The least change to the vehicle is to replace only the engine with an electric motor, keeping a transmission... but that is also heaviest and leaves the least space for a battery pack. This is the traditional approach, and still commonly done.

All production EVs use a drive unit (motor or motors plus transaxle) mounted at the axle location. Most from the front of cars have the electronics stacked on top which makes them impractical for this car's rear axle unless the electronics are relocated; Tesla drive units have the inverter on one side, making them low (but wide). Any drive unit can be difficult to fit between the parts of the rear suspension, but it can be done, depending on drive unit and suspension design. The Tesla Model 3 has essentially the same suspension design as the E90, so the Model 3 drive unit would be a good fit... except that DIY control of the Model 3 motor and inverter is not well worked out yet. Also, if you want a BMW 3-Series with a Tesla powertrain, it makes more sense to just buy a used Model 3.

The in-between solution is to leave the rear end alone, keep the motor out of the engine compartment, and put the motor where the transmission originally was.

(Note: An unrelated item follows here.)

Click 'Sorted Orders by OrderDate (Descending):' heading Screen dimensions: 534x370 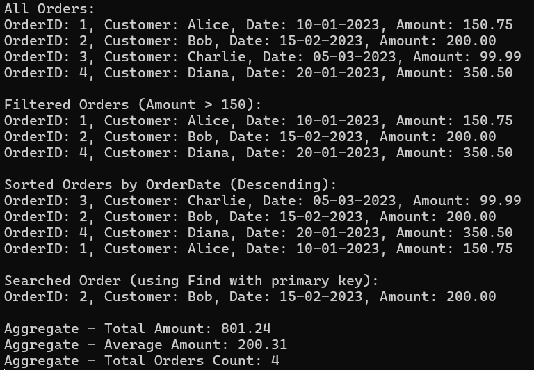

This requires either a very high-torque motor, or a reduction gearbox on the motor output.

All of these conversion approaches have been used on various cars of similar layout to the E90. It would make sense to search this forum for BMW conversions.



CfRP said:


> Most important question. What kind of motor do I start with? grab a used production EV drive unit off ebay? go the forklift motor route? (off subject but What can anyone tell me about advancing windings on a motor?)


That depends on your budget, your performance expectations, your abilities and willingness to learn about new technologies (such as the computerized control systems of production EVs), and your chosen drivetrain layout.

Windings are not advanced - brushes are. It's almost trivial, so I would suggest not worrying about it until (and unless) you choose to go with a brushed DC motor.



CfRP said:


> So project goals for battery would be:
> 
> 45 - 60 miles of range.
> So aiming for a 15(+1.5buffer) - 20(+2buffer)kWh worth of batteries, (with an assumption of 333 watts per mile consumption)...
> ...


The energy consumption rate assumption is somewhat reasonable, but I don't think that you should expect production EV efficiency in a DIY conversion.

Using a complete pack is attractive, because you get a well-designed housing with all of the desired safety features without building anything... but none of them will fit well in any car not designed to fit them, and most won't fit at all. The Pacifica Hybrid pack is a tidy rectangular box sized and proportioned to fit under the central floor area of a van, but where would that go in an E90... the entire trunk, perhaps?

There isn't much fundamental difference between the performance of the various battery systems used in production EVs, as long as they are liquid-cooled. But with any of them, power handling capability is essentially proportional to energy storage capacity, and 300 kW (even briefly) from a 16 kWh pack seems unreasonable - that's a discharge rate of almost 20 C (power at 20 times the capacity per hour), and a Volt pack is rated by GM for 120 kW (7.5 C) for only 10 seconds.




CfRP said:


> Also charging wise, if I also pull the onboard charger from the battery donor car, would I be able to use that charge rate? (looking to get minimum 7.4KW on AC)


Yes, the battery and charger don't care if they're not in the original car, as long as all of the computerized control features are handled (chargers talk to the battery management system, which talks to who knows what).



CfRP said:


> Lastly is it also possible to incorporate DCFC into conversions? (would it be as simple as transplanting the hardware into the new car?) I've got a lot of stations nearby and would be great if I could take advantage and top off a smaller pack like this in 20-30 minutes.


If you keep everything from one donor EV, yes. If not, this is a non-trivial question of charging standards and control hardware. There have been several discussions of this issue in the forum - look for references to CCS and CHAdeMO (the industry DC charging standards).


----------